The first Fiesta parade was held in the late 1800s, to honour the heroes of the Alamo and the Battle of San Jacinto; groups of women decorated horse-drawn carriages which they paraded in front of the Alamo whilst pelting each other with flower blossoms. The (later) Battle of San Jacinto spelled the defeat of the Mexican army, freeing Texas to become a sovereign country. It remained so for ten years, before joining the United States. One is reminded of this brief period of independence by recent bizarre calls to secede from local Republicans, unhappy at the presidential election result.
The opening day of Fiesta still takes place before the Alamo and Mattie recalled that last year we had only been in the US a week or so at the time. When I look back to those somewhat disorienting early days of our emigration, I remember Mike and I filling in forms and taking Mattie to get jabs before she started her new school, as well as searching for a new home. This year, things have been a lot less frenetic during Fiesta week and Mattie and I attended a ‘Night in Old San Antonio’, held at La Villita, a small historic village situated on the riverwalk in downtown San Antonio. La Villita was once home to native Americans, Spanish colonialists and then Mexicans and this annual event highlights the impact of various cultures on San Antonio and Texas.
The little Czech town of West that was partially destroyed last week because of an explosion at a fertiliser plant was already well known in Texas for its bakeries, and particularly kolaches – Czech pastries filled with fruit, meat or sometimes vegetables. Mike reminded me that on Mattie’s and my first visit to Texas back in 2005, we stopped at one of these bakeries, ‘The Czech Stop’, and I recall Mike buying several fruit kolaches for us at the time. I was pleased, on glimpsing a local newspaper in Starbucks the other day, that ‘The Czech Stop’ had not been damaged in the explosion; in fact it remained open throughout the night serving pastries and acting as a shelter. (Articles like these would have been on the front page of national newspapers if not for the other horrific event last week, in Boston.)
Apart from the word ‘kolache’ the Czech language has had little impact here, unlike Spanish – San Antonio is fully a bilingual town. Though it struck me the other day that Mattie and I have more than one language to learn now: I had asked for an ice lolly in a shop downtown, only to receive a blank look from the Hispanic lady on the opposite side of the counter. So I pointed to the fridge. ‘Ah, you want a paleta,’ she grinned at me. ‘What do Americans call them?’ I then asked. ‘Popsicles,’ she smiled.

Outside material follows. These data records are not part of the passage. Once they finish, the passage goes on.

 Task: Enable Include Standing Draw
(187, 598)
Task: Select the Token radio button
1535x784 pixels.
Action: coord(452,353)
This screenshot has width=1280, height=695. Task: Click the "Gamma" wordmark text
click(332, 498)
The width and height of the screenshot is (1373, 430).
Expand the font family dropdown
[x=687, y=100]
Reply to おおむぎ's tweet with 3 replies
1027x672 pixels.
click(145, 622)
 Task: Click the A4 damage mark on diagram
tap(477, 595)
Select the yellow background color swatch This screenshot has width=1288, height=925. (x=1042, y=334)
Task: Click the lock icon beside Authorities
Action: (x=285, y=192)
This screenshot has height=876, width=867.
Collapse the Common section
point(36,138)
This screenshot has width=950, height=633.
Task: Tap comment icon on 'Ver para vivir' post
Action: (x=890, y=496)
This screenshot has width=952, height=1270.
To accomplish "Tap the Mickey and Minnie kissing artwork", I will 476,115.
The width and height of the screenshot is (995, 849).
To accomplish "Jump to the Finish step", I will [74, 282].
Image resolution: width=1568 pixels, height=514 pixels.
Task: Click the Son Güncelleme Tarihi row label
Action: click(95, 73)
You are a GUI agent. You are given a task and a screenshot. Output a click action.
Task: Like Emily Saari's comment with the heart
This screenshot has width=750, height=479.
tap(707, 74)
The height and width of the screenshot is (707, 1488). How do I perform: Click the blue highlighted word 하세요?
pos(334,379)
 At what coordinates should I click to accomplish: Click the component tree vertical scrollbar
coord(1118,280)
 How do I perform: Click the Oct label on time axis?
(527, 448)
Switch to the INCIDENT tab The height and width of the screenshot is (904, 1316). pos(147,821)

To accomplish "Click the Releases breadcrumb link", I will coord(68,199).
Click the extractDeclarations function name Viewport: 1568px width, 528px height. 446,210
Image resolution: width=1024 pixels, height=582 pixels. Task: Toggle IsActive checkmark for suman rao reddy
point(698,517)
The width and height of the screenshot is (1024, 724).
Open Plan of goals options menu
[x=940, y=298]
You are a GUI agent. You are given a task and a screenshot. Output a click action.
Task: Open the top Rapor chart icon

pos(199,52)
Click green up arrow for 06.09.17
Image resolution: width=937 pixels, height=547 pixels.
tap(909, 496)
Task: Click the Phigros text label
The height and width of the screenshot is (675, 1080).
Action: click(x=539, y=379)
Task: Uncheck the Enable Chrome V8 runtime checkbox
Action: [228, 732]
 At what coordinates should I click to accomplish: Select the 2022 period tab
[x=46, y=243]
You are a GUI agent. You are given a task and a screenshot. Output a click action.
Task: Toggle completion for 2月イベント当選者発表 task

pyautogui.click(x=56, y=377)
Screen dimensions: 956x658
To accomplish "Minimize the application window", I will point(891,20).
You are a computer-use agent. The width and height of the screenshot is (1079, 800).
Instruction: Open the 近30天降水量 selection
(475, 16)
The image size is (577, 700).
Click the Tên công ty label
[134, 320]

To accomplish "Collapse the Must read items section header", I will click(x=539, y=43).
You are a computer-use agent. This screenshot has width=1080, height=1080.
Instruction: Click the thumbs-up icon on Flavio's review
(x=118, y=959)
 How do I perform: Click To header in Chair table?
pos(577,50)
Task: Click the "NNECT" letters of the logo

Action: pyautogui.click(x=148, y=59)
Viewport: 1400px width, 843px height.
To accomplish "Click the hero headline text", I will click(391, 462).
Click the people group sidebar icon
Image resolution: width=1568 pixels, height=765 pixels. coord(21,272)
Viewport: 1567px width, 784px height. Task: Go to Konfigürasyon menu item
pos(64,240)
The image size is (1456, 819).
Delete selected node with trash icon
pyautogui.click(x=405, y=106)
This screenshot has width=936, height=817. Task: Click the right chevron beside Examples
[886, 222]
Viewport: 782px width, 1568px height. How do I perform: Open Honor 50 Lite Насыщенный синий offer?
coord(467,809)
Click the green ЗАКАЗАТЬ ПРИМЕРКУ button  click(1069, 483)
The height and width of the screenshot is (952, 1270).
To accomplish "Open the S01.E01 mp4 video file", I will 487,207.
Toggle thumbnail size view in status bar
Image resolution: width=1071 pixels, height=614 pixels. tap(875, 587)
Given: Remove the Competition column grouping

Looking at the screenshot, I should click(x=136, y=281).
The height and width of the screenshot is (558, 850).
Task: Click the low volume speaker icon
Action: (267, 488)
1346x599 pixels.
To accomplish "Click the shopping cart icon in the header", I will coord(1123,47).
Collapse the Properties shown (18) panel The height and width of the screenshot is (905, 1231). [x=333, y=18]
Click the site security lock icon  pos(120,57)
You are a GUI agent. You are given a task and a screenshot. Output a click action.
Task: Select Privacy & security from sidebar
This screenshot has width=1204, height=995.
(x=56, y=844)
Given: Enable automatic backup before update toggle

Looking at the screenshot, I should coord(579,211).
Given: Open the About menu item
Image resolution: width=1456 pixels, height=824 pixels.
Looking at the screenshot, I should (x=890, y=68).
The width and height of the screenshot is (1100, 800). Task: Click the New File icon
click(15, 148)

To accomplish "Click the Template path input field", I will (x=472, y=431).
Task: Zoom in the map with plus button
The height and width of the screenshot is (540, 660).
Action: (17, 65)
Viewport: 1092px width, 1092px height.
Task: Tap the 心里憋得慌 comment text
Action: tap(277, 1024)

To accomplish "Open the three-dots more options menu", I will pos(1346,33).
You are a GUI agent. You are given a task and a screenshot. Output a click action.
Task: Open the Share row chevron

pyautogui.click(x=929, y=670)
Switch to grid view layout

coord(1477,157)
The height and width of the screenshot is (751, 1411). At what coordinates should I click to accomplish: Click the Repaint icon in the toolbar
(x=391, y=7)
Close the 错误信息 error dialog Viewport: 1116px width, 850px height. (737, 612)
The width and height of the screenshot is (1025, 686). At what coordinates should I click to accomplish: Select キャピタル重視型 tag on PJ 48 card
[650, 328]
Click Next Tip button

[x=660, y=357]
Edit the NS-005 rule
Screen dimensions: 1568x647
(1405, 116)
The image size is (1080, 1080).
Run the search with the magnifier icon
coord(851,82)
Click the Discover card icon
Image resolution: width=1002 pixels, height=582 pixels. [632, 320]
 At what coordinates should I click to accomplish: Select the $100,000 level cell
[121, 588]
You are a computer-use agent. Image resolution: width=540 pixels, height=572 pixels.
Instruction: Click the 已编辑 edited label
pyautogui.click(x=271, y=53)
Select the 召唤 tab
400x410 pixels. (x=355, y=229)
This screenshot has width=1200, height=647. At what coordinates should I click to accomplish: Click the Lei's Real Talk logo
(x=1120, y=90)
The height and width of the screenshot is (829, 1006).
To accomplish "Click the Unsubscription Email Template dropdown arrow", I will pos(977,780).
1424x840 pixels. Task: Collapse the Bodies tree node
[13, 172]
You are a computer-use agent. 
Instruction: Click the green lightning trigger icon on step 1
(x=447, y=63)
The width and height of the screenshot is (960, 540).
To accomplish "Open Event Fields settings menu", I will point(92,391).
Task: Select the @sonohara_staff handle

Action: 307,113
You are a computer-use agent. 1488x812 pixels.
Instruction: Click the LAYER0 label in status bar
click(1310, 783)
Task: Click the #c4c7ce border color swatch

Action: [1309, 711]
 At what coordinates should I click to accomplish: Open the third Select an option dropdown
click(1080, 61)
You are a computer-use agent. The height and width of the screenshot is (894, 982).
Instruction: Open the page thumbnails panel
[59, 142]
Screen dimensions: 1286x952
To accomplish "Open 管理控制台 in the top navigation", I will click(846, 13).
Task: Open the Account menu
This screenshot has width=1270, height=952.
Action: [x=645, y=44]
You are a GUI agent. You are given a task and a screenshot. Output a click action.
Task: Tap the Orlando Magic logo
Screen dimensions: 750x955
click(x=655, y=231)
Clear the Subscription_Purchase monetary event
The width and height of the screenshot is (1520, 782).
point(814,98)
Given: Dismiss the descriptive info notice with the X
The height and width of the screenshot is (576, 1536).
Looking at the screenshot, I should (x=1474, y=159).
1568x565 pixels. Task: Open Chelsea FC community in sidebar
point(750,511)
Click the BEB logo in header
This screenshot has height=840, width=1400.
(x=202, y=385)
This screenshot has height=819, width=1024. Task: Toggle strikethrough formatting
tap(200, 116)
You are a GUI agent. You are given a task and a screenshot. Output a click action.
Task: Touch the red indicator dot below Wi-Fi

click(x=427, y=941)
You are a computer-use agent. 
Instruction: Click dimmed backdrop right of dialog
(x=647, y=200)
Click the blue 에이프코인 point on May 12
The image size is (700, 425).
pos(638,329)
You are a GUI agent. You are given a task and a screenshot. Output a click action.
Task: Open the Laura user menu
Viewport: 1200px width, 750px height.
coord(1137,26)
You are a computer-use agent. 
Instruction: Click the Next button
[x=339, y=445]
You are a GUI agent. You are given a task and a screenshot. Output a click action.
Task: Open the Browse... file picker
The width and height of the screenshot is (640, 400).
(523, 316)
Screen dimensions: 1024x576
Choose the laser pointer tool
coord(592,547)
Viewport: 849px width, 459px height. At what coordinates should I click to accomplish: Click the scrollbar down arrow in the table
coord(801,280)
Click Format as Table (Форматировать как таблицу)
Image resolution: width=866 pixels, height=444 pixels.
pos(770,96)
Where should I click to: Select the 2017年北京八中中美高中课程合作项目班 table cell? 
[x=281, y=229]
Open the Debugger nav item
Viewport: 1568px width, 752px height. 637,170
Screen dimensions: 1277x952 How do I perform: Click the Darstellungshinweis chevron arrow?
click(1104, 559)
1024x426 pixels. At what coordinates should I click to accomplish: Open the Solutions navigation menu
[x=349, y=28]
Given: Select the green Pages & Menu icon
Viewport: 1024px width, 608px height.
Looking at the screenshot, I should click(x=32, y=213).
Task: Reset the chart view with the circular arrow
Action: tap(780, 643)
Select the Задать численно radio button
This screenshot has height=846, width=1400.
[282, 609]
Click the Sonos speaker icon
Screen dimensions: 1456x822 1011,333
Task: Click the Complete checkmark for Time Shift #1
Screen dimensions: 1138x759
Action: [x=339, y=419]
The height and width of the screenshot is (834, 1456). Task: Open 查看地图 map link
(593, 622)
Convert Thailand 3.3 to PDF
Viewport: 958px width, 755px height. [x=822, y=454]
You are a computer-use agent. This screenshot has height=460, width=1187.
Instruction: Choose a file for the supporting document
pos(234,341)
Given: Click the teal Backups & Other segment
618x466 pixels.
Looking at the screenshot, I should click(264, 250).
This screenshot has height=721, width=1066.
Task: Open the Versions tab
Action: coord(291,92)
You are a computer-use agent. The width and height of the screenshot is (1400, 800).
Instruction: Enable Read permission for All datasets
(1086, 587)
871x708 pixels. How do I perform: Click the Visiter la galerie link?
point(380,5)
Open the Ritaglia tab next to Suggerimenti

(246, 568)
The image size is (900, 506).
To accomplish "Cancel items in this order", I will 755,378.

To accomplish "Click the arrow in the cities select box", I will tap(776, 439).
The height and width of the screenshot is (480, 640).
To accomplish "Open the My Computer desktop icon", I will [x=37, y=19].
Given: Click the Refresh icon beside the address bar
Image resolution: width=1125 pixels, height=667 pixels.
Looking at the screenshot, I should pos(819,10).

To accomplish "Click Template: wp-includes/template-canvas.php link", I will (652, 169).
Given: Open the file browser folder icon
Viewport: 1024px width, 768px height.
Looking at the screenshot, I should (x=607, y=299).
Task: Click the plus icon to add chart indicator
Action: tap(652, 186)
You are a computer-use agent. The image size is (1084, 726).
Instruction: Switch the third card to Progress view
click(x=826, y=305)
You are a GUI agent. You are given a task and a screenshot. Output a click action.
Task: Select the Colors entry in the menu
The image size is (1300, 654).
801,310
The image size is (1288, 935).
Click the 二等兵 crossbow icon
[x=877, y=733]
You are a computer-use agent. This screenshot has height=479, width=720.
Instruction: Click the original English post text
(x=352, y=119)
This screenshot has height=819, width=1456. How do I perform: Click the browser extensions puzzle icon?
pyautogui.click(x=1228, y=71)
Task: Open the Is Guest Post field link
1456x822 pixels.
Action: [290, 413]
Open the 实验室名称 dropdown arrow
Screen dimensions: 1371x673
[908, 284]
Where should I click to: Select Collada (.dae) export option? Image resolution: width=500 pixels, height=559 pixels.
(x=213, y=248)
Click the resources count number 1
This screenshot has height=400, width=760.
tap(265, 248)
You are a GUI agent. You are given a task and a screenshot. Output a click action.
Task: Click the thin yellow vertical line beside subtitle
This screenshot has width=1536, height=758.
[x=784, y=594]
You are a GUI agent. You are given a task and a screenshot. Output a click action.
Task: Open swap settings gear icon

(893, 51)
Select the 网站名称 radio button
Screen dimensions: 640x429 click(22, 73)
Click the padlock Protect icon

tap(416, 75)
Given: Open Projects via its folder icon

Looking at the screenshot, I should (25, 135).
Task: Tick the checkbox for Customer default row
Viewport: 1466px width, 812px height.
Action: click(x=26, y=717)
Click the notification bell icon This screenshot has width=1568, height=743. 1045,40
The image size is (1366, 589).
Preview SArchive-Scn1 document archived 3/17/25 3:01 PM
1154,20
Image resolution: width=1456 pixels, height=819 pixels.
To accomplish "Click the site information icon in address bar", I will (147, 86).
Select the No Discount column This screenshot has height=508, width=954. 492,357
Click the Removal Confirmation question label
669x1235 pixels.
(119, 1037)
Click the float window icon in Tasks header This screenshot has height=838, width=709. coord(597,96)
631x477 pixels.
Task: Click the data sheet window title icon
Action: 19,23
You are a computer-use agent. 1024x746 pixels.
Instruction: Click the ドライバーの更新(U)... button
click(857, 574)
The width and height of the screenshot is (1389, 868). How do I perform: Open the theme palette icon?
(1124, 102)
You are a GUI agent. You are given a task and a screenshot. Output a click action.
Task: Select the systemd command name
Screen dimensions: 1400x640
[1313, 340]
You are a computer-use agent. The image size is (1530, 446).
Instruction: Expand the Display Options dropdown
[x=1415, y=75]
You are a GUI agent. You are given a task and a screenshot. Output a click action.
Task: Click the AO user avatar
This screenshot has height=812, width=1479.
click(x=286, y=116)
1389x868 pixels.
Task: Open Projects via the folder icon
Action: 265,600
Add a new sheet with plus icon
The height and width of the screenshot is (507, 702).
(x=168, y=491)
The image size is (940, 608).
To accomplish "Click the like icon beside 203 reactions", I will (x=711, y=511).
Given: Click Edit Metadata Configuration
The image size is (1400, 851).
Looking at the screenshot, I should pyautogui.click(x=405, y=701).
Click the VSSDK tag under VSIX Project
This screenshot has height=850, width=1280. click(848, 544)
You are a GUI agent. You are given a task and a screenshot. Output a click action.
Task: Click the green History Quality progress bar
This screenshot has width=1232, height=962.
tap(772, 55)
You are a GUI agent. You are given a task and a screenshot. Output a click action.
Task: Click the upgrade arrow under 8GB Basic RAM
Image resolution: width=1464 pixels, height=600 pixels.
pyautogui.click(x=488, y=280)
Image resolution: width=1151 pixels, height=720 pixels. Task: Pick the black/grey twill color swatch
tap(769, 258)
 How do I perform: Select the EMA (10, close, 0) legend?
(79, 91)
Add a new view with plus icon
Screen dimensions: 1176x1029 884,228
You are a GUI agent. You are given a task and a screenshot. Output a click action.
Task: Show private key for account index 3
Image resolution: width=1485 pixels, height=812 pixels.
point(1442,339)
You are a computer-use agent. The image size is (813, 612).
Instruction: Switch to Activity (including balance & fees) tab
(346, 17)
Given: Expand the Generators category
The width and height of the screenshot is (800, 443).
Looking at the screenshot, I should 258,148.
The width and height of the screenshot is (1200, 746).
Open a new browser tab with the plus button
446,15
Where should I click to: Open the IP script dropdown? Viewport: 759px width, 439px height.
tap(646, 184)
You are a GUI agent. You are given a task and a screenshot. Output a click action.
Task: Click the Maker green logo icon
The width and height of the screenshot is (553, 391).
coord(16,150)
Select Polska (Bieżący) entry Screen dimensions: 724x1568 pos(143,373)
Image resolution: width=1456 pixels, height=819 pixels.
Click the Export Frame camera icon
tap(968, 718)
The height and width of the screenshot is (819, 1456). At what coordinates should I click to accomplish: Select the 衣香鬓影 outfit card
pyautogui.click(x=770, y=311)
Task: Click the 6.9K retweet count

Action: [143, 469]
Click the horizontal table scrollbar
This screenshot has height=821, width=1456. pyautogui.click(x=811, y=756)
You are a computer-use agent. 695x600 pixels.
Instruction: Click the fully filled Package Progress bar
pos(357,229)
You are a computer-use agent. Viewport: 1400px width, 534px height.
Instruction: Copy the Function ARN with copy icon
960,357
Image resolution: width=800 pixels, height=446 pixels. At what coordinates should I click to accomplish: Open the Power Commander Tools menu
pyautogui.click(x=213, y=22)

Mattie speaks another language of sorts, too, at school. I recently gleaned that one doesn’t say, ‘What’s Up?’ now, but simply ‘Sup?’ ‘So what do you say back?’ I asked her. ‘I just toss my head and point upwards,’ she grinned. Once, when she announced a high mark in some school tests, I, in the spirit of things, announced, ‘I think that deserves a High Five!’ But Mattie looked at me over her glasses and said, ‘Mum, I think we need to talk about limits.’